HIV infection is associated with downregulation of BTLA expression on total CD4 T cells and Mtb-specific CD4 T cells in active TB. PBMC from HIV-uninfected and HIV-infected individuals with LTBI and TB were evaluated for BTLA expression by flow cytometry. (A) Flow plots are shown gated on live CD3⁺CD4⁺ lymphocytes. (B) Summary of BTLA expression on total unstimulated CD4 T cells from HIV-uninfected and HIV-infected individuals with LTBI and active TB. (C) Representative flow data of PBMC following stimulation with CFP-10/ESAT-6 peptide pools, as described in Figure 1. Cells were gated on live CD3⁺CD4⁺IFN-γ⁺ T cells, then evaluated for BTLA expression. (D) Summary of BTLA expression on CFP-10/ESAT-6-specific CD4 T cells from HIV-uninfected and HIV-infected individuals with LTBI and active TB. Boxes in panels B and D represent the median and interquartile ranges; whiskers represent the 5th and 95th percentiles.
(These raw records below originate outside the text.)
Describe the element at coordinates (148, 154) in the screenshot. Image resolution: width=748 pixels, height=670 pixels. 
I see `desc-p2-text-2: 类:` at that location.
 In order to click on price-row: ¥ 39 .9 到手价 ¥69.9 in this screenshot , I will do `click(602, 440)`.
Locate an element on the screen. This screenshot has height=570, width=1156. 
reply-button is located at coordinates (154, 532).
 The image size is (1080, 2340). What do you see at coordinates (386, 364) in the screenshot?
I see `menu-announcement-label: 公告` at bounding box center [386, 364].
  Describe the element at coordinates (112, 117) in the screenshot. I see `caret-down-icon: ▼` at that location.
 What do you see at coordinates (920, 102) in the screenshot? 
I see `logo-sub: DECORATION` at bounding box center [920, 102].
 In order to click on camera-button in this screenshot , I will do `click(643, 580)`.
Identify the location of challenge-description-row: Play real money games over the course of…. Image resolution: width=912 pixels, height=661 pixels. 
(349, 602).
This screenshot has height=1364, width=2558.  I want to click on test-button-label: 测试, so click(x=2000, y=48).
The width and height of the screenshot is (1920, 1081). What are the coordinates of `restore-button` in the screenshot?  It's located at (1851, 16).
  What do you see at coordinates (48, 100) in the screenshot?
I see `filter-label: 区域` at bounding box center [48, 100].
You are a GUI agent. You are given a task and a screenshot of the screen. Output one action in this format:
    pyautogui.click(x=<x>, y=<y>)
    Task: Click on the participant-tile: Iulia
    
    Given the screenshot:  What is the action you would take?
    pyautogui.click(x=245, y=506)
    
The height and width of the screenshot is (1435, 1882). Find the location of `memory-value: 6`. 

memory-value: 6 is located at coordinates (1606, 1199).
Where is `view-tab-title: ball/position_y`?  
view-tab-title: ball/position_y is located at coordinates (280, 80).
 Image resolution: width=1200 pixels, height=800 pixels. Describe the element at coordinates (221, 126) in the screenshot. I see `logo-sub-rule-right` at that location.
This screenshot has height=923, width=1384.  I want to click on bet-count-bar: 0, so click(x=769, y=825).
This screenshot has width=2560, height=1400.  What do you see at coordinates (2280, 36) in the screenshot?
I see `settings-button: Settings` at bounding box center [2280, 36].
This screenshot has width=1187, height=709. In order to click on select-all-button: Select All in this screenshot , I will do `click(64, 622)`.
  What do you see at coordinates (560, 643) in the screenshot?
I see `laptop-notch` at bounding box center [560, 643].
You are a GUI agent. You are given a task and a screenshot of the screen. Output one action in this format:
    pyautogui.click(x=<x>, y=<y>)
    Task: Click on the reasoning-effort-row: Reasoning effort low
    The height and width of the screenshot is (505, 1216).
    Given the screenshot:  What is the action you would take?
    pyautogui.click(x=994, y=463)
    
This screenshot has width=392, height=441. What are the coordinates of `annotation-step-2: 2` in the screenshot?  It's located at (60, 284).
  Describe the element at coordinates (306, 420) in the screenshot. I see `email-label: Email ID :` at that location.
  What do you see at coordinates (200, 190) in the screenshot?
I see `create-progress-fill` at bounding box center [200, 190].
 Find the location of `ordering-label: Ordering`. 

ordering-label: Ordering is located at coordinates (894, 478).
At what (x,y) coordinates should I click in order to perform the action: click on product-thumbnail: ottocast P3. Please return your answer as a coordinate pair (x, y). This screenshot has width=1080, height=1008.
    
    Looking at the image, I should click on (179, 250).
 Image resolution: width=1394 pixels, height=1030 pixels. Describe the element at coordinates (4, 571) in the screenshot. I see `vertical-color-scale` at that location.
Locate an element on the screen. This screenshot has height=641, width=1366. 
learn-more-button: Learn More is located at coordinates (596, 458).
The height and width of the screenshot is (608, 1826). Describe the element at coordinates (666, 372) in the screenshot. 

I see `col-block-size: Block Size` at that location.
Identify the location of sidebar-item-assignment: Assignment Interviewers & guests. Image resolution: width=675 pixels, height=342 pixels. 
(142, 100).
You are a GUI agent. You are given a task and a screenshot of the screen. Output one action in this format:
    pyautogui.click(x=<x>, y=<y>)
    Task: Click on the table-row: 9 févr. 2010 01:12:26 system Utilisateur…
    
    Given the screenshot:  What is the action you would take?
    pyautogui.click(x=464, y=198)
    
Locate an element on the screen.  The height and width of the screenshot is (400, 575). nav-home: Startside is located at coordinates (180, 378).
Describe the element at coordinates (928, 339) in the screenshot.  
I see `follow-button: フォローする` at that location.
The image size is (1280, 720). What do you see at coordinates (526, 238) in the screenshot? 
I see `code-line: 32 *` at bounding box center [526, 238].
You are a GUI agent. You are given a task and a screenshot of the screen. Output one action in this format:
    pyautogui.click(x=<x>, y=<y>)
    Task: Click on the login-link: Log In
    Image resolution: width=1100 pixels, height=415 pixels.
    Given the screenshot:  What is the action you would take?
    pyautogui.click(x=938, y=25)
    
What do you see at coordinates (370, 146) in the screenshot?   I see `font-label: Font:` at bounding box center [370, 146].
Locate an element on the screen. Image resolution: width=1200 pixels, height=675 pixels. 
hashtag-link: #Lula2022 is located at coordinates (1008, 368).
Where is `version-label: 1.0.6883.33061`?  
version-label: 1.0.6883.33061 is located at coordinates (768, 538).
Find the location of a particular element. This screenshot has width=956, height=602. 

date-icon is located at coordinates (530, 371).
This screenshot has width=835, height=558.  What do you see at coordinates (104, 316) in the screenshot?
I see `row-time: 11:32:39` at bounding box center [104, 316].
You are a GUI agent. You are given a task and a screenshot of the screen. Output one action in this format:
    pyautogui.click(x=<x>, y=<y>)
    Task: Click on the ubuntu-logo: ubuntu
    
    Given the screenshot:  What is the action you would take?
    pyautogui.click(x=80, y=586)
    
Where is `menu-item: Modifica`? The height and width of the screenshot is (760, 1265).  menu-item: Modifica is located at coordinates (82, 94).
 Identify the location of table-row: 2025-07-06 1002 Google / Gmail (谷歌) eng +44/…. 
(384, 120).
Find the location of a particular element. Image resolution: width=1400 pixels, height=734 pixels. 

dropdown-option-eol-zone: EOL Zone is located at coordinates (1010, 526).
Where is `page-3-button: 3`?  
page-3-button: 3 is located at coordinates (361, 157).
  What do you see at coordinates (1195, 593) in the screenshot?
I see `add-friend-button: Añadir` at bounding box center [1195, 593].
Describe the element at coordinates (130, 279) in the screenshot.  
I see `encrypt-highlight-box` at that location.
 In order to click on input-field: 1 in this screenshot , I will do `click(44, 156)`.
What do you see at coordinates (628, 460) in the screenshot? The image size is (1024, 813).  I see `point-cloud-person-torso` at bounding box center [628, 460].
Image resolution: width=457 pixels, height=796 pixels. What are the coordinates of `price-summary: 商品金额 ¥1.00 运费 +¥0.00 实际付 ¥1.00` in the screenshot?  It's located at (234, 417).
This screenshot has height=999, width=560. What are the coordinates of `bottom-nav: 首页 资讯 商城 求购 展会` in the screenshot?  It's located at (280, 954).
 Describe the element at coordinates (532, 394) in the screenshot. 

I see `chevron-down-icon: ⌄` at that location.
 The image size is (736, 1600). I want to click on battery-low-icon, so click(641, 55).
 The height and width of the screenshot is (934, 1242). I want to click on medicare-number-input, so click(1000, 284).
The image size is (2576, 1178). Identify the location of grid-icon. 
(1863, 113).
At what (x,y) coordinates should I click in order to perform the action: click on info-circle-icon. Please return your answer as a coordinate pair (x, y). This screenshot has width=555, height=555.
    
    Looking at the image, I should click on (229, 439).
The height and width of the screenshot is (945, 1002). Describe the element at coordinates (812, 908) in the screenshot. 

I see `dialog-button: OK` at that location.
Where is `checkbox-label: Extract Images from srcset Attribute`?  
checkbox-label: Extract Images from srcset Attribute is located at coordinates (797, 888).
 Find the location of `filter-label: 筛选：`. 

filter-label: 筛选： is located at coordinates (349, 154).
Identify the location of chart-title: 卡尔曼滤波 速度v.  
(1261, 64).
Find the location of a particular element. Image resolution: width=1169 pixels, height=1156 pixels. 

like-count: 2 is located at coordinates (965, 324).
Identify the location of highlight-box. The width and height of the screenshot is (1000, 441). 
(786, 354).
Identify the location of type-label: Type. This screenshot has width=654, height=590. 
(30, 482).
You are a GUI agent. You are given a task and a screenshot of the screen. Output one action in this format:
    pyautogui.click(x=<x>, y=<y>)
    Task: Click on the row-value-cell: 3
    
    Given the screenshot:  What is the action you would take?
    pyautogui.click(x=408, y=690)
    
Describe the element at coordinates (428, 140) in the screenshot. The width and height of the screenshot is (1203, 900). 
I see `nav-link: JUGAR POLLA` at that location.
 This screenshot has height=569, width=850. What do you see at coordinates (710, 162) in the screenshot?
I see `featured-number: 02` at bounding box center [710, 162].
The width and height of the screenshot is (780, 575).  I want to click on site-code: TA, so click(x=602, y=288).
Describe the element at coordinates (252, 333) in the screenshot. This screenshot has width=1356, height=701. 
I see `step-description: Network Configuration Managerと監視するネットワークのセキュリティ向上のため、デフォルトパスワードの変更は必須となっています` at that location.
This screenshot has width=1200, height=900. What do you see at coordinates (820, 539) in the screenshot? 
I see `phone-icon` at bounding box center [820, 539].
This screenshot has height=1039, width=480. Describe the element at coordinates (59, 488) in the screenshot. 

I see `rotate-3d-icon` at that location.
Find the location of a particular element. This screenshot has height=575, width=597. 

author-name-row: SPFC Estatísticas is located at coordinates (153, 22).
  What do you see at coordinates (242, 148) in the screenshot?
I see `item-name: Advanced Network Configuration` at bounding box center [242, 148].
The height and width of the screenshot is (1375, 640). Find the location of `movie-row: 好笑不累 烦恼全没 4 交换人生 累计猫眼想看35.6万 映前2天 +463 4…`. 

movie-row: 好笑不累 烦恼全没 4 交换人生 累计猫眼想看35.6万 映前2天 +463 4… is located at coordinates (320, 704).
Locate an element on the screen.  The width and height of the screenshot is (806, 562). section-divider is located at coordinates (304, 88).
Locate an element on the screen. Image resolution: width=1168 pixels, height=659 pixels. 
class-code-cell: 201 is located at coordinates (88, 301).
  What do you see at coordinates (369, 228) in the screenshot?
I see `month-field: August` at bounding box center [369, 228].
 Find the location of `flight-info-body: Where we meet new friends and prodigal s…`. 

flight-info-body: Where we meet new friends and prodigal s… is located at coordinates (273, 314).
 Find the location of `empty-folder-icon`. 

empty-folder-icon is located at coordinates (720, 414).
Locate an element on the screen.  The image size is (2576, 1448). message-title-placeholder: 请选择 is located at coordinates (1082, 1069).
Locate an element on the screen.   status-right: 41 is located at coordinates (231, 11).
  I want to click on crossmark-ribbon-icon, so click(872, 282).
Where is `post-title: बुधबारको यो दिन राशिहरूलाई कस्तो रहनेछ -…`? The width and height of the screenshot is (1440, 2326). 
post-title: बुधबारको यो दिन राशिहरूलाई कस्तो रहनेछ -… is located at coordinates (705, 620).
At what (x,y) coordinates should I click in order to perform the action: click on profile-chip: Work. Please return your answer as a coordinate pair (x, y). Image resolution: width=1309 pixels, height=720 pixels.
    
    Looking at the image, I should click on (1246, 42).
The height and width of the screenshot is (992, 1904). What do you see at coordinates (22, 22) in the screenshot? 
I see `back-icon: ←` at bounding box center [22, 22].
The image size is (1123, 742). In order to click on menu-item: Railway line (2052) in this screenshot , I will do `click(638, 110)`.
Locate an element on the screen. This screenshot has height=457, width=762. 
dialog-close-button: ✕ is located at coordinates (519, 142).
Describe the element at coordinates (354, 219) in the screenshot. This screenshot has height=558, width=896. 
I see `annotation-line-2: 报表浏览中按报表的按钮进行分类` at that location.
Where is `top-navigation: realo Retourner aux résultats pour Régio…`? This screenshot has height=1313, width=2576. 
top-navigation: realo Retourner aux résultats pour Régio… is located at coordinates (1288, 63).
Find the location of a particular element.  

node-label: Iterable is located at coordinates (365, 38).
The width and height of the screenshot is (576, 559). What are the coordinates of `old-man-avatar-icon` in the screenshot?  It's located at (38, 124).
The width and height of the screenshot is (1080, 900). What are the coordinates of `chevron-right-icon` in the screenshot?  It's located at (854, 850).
Differences in BTLA expression among groups in (B,D) were assessed using a Kruskal-Wallis test, with p-values adjusted for multiple comparisons using Dunn's post-test. ^*p < 0.05, ^****p < 0.0001.

Figure 5

Differential inhibitory receptor expression profiles on Mtb-specific CD4 T cells, compared with HCMV- and HIV-specific CD4 T cells within the same individuals. PBMC were stimulated with CFP-10 and ESAT-6 peptide pools as described in Figure 1, as well as HCMV pp65 peptide pool and HIV Gag peptide pool. Ag-specific CD4 T cells meeting the criteria for a positive response (see Materials and Methods) were evaluated for expression of BTLA, CTLA-4, and PD-1. (A) Representative intracellular cytokine staining flow cytometry data from an HIV-infected individual with LTBI. Plots are shown gated on live CD3⁺CD4⁺ lymphocytes. Gray dots represent cytokine-negative CD4 T cells; blue dots represent IFN-γ⁺ and/or TNF-α⁺ CD4 T cells. (B,C) Summary data of the proportion of Ag-specific CD4 T cells expressing the indicated subsets of inhibitory receptors (B) and the proportion of Ag-specific CD4 T cells expressing three, two, one, or no inhibitory receptors (C) in individuals with LTBI (top row, HIV-uninfected LTBI; bottom row, HIV-infected LTBI). (D,E) Summary data of the proportion of Ag-specific CD4 T cells expressing the indicated subsets of inhibitory receptors (D) and the proportion of Ag-specific CD4 T cells expressing three, two, one, or no inhibitory receptors (E) in individuals with active TB (top row, HIV-uninfected TB; bottom row, HIV-infected TB). Boxes represent the median and interquartile ranges; whiskers represent the 5th and 95th percentiles. Differences between Mtb- and HCMV-specific CD4 T cells in HIV-uninfected individuals (B,D) were assessed using a Mann-Whitney U test. Differences between Mtb-specific and HCMV- and HIV-specific CD4 T cells in HIV-infected individuals (B,D) were assessed using a Kruskal-Wallis test, with p-values adjusted for multiple comparisons using Dunn's post-test. ^*p < 0.05; ^**p < 0.01; ^***p < 0.001; ^****p <0.0001.